Thursday, August 21, 2008

The Sun Will Come Out..... Tomorrow?

I'm feeling a little bit better than the last post. If I don't think about it, then I'm fine!

I really think that my husband thinks I am crazy. I never want to tell him how I feel about it anymore because I know what he will say. "There's a reason for this. God will give us a baby when He wants to. It's just not the right time." Blah blah blah.

I don't think people realize why I get upset. I think it is pretty cut and dry. Yes, TTC SUCKS and it's frustrating, but I get sooo soo mad and upset because I SHOULDN'T BE TTC! I SHOULD ALMOST BE IN MY 3RD TRIMESTER! How hard is that to understand? So when I get sad when I see pregnant ladies or little newborns or get invited to a baby shower, it's not because I want to be pregnant. It's because I WAS AND NOW I'M NOT.

It's pretty annoying :)

Thankfully I have my babycenter and blogsphere people. Y'all know ;)

As for the title.... It's raining icky outside. No sun. But it will come out sometime soon, right? And hopefully the old happy Katie will too. I was just thinking the other day how I don't think I have been truly happy since I lost my baby. Though, I don't know if I was ever as happy as I was when I was pregnant before I got pregnant (if that makes sense...). It's so so weird because I don't remember life before I got pregnant. It seems like a totally different person. I don't know if that is bad or good, but I was just a different person. I know when people fall in love they say "I don't know how I lived without you". It's kinda like that. Except now, I don't know how to function really.
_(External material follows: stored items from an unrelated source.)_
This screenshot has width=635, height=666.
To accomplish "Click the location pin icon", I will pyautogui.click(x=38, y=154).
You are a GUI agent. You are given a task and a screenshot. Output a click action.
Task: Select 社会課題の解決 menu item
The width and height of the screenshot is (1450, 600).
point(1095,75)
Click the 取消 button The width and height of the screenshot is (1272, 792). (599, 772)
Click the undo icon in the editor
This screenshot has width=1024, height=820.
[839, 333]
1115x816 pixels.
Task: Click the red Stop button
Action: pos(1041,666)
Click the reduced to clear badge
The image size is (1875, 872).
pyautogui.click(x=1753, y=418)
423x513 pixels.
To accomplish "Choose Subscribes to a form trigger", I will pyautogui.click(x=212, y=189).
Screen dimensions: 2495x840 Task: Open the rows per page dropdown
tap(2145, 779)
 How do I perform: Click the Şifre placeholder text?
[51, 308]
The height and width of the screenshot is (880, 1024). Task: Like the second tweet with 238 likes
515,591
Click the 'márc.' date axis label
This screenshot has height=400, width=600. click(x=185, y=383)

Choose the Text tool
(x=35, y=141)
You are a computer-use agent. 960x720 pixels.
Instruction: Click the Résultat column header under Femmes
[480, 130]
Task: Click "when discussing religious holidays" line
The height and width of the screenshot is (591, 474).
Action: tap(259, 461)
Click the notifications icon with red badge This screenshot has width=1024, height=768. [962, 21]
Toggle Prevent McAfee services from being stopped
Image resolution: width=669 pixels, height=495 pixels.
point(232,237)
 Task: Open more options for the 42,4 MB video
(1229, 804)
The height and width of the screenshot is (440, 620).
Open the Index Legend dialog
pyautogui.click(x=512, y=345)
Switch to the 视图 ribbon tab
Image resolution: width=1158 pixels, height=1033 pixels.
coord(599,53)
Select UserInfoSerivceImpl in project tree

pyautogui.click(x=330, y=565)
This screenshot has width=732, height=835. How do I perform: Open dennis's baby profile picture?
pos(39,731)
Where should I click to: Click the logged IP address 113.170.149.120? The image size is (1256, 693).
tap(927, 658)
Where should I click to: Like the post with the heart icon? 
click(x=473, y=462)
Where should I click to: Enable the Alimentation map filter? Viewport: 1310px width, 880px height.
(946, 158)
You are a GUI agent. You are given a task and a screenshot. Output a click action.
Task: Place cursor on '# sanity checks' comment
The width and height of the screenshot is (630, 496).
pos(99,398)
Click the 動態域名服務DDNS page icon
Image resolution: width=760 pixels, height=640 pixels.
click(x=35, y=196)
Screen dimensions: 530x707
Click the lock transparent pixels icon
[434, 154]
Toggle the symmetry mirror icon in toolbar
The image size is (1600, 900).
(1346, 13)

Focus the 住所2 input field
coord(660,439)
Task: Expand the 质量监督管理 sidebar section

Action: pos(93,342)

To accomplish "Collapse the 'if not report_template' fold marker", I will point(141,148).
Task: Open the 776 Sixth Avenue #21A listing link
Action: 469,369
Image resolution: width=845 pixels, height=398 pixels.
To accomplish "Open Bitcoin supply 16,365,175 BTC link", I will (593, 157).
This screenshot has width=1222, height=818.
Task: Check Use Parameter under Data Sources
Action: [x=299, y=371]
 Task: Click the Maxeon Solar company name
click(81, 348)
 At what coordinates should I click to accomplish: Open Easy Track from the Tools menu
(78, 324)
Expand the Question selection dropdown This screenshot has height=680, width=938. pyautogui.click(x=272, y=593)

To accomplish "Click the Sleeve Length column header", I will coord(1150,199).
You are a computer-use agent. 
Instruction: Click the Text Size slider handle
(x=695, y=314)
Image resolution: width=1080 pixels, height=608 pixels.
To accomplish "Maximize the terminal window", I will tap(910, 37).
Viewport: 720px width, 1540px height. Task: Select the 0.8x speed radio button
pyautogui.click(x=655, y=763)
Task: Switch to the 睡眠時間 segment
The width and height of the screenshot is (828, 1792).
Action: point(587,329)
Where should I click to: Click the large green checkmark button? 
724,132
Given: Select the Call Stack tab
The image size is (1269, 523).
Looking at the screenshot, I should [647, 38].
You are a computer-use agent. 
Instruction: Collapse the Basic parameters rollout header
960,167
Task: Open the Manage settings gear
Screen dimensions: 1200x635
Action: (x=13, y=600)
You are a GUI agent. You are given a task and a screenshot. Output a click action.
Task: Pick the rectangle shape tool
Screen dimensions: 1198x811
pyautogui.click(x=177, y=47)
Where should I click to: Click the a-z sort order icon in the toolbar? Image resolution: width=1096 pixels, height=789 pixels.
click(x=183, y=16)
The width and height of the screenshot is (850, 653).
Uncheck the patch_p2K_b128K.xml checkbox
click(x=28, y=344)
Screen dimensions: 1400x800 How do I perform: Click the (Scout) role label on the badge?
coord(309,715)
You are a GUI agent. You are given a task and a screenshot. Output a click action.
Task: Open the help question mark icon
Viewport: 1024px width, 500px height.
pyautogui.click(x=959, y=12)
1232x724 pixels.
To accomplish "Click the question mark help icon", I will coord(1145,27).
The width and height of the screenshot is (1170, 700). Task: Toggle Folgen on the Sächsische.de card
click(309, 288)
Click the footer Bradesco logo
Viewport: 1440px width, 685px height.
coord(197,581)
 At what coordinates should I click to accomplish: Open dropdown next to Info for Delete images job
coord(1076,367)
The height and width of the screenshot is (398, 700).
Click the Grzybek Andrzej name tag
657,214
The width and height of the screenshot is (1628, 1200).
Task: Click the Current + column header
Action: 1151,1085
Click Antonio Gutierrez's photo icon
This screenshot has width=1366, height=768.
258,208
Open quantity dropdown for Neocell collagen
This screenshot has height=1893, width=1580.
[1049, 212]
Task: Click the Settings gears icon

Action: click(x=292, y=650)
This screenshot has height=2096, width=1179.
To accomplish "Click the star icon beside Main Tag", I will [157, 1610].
I think I am taking this miscarriage A LOT A LOT A LOT harder than I should be. I feel like I am one of those woman who lost their babies at 40+ weeks in utero or in labor or 2 hours later. I shouldn't feel this absolutely beat to the core, should I? I started my Prozac again last night so may be that will help. It might just be my own chemical imbalance haha

Ugh I hate sounding so depressed!!!! Ummm something happy something happy..........

Me and Regan almost 2 whole years ago!!! Jordan was only a few days old!! (Regan and Jordan are my nieces, the absolute LOVES of my life! Taken away by their stupid Army daddy to Missouri in May!)

4 people that love me told me so:

Andy said...

Try not to be hard on yourself. There is no right way to grieve, not right way to "get over something." You aren't taking it harder then you should, you are taking things your way.

{{{{{{{HUGS}}}}}}}

*Brandi* said...

You deal with your loss how ever you need to. I known I'm once again having a hard time because my due date is approaching in a few days. It's impossible to forget, but painful to remember. You will get back to yourself and you will have days when you're not, but those days are OK too. I try not to think of it as "everything happens for a reason" but I tell myself that me going through the pain now, is better than my child going through it's whole life with pain because I didn't miscarry. Most MCs at that stage are due to growth defects. Think how much happier your baby is with wings than medical problems.

Best of luck!

alicia said...

what a cute video!!

I am glad you are doing better then yesterday, I think how ever you are feeling, how ever sad that is, is ok. you have experienced a loss, there is no use comparing yourself to others, cause everyone is different.

I am sorry you have gone through this, and I hope that you will be pregnant again soon!!

and thanks so much for finding my blog! I love new blog friends!! I will be checking in on you for sure.

Erin said...

Here from ICLW. I can feel your pain. I lost mine in Oct. 2007 at about the same time as you 5w3d.

I took the loss so hard. It really shocked me how hard I cried, how angry I got, how I couldn't spend time with pregnant people, babies, I didn't go to showers. Let yourself be, don't rush or try to feel better for the sake of anyone. Everyone feels these things differently.